_LISTED RECORDS_:
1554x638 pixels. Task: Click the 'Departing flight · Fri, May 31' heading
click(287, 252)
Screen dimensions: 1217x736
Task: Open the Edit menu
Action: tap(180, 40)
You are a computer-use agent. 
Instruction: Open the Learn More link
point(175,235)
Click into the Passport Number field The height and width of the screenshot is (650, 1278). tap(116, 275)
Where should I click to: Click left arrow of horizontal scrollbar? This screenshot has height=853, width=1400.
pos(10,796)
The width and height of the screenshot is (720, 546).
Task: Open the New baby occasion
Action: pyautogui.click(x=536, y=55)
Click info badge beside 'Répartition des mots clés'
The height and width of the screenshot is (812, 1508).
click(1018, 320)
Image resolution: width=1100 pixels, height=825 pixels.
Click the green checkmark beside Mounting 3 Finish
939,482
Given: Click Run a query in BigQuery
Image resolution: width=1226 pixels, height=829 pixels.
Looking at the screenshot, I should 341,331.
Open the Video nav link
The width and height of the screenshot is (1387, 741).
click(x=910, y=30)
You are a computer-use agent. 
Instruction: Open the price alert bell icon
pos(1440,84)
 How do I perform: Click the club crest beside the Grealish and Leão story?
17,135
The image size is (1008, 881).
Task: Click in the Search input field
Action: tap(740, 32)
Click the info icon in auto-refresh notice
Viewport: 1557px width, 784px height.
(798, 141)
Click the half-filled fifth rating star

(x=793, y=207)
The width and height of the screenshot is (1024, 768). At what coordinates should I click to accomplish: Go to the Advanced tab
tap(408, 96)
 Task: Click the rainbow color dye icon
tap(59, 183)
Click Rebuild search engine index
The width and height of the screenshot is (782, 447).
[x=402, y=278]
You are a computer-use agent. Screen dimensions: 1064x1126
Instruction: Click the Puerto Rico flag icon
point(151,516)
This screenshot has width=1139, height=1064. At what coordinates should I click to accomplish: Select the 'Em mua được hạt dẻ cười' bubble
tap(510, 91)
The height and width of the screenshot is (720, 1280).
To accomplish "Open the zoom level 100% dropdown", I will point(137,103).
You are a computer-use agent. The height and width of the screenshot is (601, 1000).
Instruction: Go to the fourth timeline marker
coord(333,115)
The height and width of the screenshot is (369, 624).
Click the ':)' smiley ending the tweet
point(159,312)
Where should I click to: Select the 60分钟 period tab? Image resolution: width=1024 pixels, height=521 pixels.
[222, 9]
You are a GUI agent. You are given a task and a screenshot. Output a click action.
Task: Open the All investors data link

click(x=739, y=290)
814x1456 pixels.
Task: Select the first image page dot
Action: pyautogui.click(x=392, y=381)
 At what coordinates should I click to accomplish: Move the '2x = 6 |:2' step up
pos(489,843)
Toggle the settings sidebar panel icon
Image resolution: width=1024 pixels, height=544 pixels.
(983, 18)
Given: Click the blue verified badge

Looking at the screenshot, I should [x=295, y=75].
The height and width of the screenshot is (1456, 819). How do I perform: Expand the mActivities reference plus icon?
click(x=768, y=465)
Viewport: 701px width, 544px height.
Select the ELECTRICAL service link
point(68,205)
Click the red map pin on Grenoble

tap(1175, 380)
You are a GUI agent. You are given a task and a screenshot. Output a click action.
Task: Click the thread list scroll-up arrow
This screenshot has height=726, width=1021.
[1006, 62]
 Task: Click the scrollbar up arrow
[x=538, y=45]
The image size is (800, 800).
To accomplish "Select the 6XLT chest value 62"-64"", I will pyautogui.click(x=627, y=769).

_WORK ITEM_: Reproduce exactly, and with no other material, the lines between those holding "The width and height of the screenshot is (782, 447)." and "The height and width of the screenshot is (369, 624).", inclusive.

_RESPONSE_:
The width and height of the screenshot is (782, 447).
[x=402, y=278]
You are a computer-use agent. Screen dimensions: 1064x1126
Instruction: Click the Puerto Rico flag icon
point(151,516)
This screenshot has width=1139, height=1064. At what coordinates should I click to accomplish: Select the 'Em mua được hạt dẻ cười' bubble
tap(510, 91)
The height and width of the screenshot is (720, 1280).
To accomplish "Open the zoom level 100% dropdown", I will point(137,103).
You are a computer-use agent. The height and width of the screenshot is (601, 1000).
Instruction: Go to the fourth timeline marker
coord(333,115)
The height and width of the screenshot is (369, 624).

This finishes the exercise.